■ Provided information:
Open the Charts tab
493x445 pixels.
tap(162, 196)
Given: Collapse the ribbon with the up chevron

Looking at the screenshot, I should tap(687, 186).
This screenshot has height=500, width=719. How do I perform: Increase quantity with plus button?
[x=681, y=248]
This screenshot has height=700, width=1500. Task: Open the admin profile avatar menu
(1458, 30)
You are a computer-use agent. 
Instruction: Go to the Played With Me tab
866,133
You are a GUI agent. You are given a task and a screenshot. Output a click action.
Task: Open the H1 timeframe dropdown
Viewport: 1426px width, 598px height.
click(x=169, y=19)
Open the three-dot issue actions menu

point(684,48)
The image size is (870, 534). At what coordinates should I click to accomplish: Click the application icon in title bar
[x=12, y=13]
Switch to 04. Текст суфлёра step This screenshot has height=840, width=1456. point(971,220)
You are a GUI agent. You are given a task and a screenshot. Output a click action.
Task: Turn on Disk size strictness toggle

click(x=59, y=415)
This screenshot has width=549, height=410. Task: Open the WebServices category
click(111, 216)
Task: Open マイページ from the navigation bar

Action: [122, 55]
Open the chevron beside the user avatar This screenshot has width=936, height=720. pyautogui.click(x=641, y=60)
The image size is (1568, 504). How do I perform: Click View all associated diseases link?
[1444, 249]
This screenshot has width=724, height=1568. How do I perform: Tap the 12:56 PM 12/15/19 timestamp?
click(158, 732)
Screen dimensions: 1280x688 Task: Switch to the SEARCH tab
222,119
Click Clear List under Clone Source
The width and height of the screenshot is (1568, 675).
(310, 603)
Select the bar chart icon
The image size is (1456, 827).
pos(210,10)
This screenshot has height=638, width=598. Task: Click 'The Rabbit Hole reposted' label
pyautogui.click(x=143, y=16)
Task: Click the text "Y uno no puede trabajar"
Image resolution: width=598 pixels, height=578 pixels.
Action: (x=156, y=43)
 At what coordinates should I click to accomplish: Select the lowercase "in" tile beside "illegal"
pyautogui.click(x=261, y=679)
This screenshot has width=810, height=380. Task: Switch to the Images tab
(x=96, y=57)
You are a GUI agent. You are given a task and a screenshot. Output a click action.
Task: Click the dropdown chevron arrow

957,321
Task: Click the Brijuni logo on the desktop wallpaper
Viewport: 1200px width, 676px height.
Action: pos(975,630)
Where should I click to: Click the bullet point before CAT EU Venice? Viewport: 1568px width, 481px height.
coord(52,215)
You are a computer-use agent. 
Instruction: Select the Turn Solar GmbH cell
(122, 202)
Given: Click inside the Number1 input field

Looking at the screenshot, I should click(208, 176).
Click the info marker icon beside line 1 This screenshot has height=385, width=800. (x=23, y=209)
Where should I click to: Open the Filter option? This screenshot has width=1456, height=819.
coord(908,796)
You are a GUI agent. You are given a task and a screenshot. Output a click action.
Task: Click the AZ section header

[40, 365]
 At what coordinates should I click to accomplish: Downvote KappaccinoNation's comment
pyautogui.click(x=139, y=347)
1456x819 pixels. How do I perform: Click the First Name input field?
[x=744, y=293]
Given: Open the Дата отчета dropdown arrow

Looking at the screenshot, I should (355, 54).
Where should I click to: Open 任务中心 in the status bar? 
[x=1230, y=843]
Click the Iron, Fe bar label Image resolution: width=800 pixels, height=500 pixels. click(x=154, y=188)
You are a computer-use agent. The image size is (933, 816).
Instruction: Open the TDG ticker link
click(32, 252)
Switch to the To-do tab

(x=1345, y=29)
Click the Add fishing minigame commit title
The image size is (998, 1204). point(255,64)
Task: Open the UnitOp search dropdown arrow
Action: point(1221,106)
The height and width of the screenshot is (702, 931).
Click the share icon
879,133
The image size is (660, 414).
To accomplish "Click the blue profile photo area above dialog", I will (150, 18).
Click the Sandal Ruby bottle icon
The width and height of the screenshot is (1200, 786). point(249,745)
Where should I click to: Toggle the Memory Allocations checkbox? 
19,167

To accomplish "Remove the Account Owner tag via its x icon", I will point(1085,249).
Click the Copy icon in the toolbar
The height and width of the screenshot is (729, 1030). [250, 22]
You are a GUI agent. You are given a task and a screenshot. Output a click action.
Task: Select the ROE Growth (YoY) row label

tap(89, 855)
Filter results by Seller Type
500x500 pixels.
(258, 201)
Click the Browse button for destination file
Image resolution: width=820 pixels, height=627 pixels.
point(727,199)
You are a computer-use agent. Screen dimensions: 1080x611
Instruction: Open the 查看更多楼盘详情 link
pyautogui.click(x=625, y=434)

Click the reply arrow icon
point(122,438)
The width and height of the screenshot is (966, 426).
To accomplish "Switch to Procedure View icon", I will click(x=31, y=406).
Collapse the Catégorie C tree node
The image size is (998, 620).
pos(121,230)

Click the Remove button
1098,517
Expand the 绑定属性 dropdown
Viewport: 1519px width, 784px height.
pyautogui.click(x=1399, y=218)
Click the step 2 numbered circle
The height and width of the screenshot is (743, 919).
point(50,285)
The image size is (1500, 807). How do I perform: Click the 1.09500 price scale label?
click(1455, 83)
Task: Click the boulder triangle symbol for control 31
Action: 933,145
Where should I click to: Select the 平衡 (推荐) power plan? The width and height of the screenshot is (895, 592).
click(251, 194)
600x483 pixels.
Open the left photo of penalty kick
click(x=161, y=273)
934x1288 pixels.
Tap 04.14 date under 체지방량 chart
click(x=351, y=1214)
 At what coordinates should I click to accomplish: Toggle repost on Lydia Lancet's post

■ Task brief: Copy each entry exactly, with nothing added or dropped.

■ Result of this exercise:
Open the Charts tab
493x445 pixels.
tap(162, 196)
Given: Collapse the ribbon with the up chevron

Looking at the screenshot, I should tap(687, 186).
This screenshot has height=500, width=719. How do I perform: Increase quantity with plus button?
[x=681, y=248]
This screenshot has height=700, width=1500. Task: Open the admin profile avatar menu
(1458, 30)
You are a computer-use agent. 
Instruction: Go to the Played With Me tab
866,133
You are a GUI agent. You are given a task and a screenshot. Output a click action.
Task: Open the H1 timeframe dropdown
Viewport: 1426px width, 598px height.
click(x=169, y=19)
Open the three-dot issue actions menu

point(684,48)
The image size is (870, 534). At what coordinates should I click to accomplish: Click the application icon in title bar
[x=12, y=13]
Switch to 04. Текст суфлёра step This screenshot has height=840, width=1456. point(971,220)
You are a GUI agent. You are given a task and a screenshot. Output a click action.
Task: Turn on Disk size strictness toggle

click(x=59, y=415)
This screenshot has width=549, height=410. Task: Open the WebServices category
click(111, 216)
Task: Open マイページ from the navigation bar

Action: [122, 55]
Open the chevron beside the user avatar This screenshot has width=936, height=720. pyautogui.click(x=641, y=60)
The image size is (1568, 504). How do I perform: Click View all associated diseases link?
[1444, 249]
This screenshot has width=724, height=1568. How do I perform: Tap the 12:56 PM 12/15/19 timestamp?
click(158, 732)
Screen dimensions: 1280x688 Task: Switch to the SEARCH tab
222,119
Click Clear List under Clone Source
The width and height of the screenshot is (1568, 675).
(310, 603)
Select the bar chart icon
The image size is (1456, 827).
pos(210,10)
This screenshot has height=638, width=598. Task: Click 'The Rabbit Hole reposted' label
pyautogui.click(x=143, y=16)
Task: Click the text "Y uno no puede trabajar"
Image resolution: width=598 pixels, height=578 pixels.
Action: (x=156, y=43)
 At what coordinates should I click to accomplish: Select the lowercase "in" tile beside "illegal"
pyautogui.click(x=261, y=679)
This screenshot has width=810, height=380. Task: Switch to the Images tab
(x=96, y=57)
You are a GUI agent. You are given a task and a screenshot. Output a click action.
Task: Click the dropdown chevron arrow

957,321
Task: Click the Brijuni logo on the desktop wallpaper
Viewport: 1200px width, 676px height.
Action: pos(975,630)
Where should I click to: Click the bullet point before CAT EU Venice? Viewport: 1568px width, 481px height.
coord(52,215)
You are a computer-use agent. 
Instruction: Select the Turn Solar GmbH cell
(122, 202)
Given: Click inside the Number1 input field

Looking at the screenshot, I should click(208, 176).
Click the info marker icon beside line 1 This screenshot has height=385, width=800. (x=23, y=209)
Where should I click to: Open the Filter option? This screenshot has width=1456, height=819.
coord(908,796)
You are a GUI agent. You are given a task and a screenshot. Output a click action.
Task: Click the AZ section header

[40, 365]
 At what coordinates should I click to accomplish: Downvote KappaccinoNation's comment
pyautogui.click(x=139, y=347)
1456x819 pixels. How do I perform: Click the First Name input field?
[x=744, y=293]
Given: Open the Дата отчета dropdown arrow

Looking at the screenshot, I should (355, 54).
Where should I click to: Open 任务中心 in the status bar? 
[x=1230, y=843]
Click the Iron, Fe bar label Image resolution: width=800 pixels, height=500 pixels. click(x=154, y=188)
You are a computer-use agent. The image size is (933, 816).
Instruction: Open the TDG ticker link
click(32, 252)
Switch to the To-do tab

(x=1345, y=29)
Click the Add fishing minigame commit title
The image size is (998, 1204). point(255,64)
Task: Open the UnitOp search dropdown arrow
Action: point(1221,106)
The height and width of the screenshot is (702, 931).
Click the share icon
879,133
The image size is (660, 414).
To accomplish "Click the blue profile photo area above dialog", I will (150, 18).
Click the Sandal Ruby bottle icon
The width and height of the screenshot is (1200, 786). point(249,745)
Where should I click to: Toggle the Memory Allocations checkbox? 
19,167

To accomplish "Remove the Account Owner tag via its x icon", I will point(1085,249).
Click the Copy icon in the toolbar
The height and width of the screenshot is (729, 1030). [250, 22]
You are a GUI agent. You are given a task and a screenshot. Output a click action.
Task: Select the ROE Growth (YoY) row label

tap(89, 855)
Filter results by Seller Type
500x500 pixels.
(258, 201)
Click the Browse button for destination file
Image resolution: width=820 pixels, height=627 pixels.
point(727,199)
You are a computer-use agent. Screen dimensions: 1080x611
Instruction: Open the 查看更多楼盘详情 link
pyautogui.click(x=625, y=434)

Click the reply arrow icon
point(122,438)
The width and height of the screenshot is (966, 426).
To accomplish "Switch to Procedure View icon", I will click(x=31, y=406).
Collapse the Catégorie C tree node
The image size is (998, 620).
pos(121,230)

Click the Remove button
1098,517
Expand the 绑定属性 dropdown
Viewport: 1519px width, 784px height.
pyautogui.click(x=1399, y=218)
Click the step 2 numbered circle
The height and width of the screenshot is (743, 919).
point(50,285)
The image size is (1500, 807). How do I perform: Click the 1.09500 price scale label?
click(1455, 83)
Task: Click the boulder triangle symbol for control 31
Action: 933,145
Where should I click to: Select the 平衡 (推荐) power plan? The width and height of the screenshot is (895, 592).
click(251, 194)
600x483 pixels.
Open the left photo of penalty kick
click(x=161, y=273)
934x1288 pixels.
Tap 04.14 date under 체지방량 chart
click(x=351, y=1214)
 At what coordinates should I click to accomplish: Toggle repost on Lydia Lancet's post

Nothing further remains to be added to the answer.